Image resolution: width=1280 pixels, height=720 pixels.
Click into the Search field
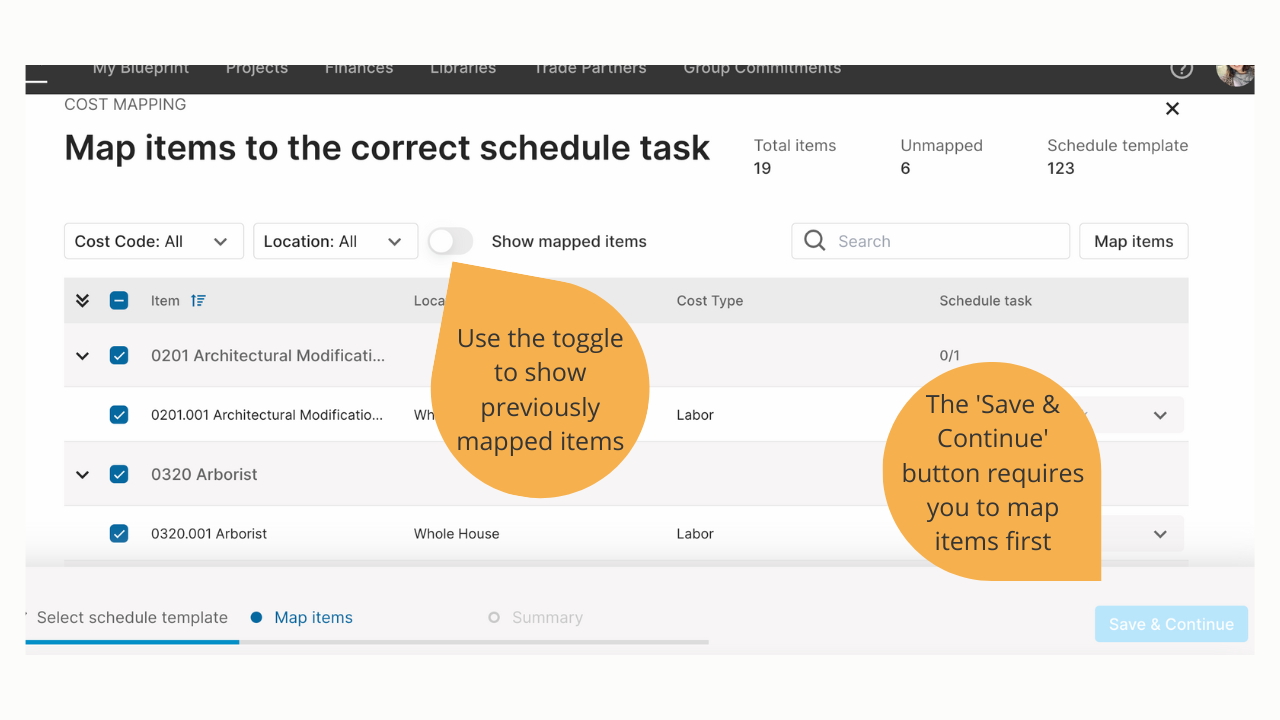click(x=931, y=241)
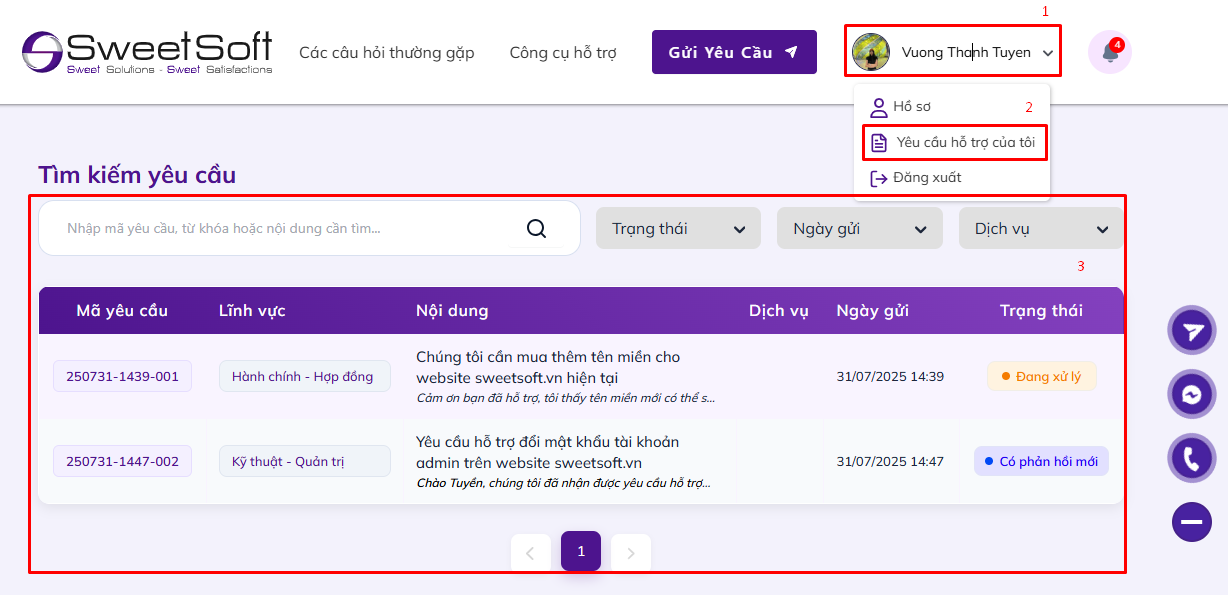Collapse floating buttons with minus icon
1228x595 pixels.
click(x=1192, y=521)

Directions for this task - Write out every line of the entries above word for word, leaving out the pictures.

The reply -
Image resolution: width=1280 pixels, height=720 pixels.
Click into the Search field
click(x=931, y=241)
Collapse floating buttons with minus icon
1228x595 pixels.
click(x=1192, y=521)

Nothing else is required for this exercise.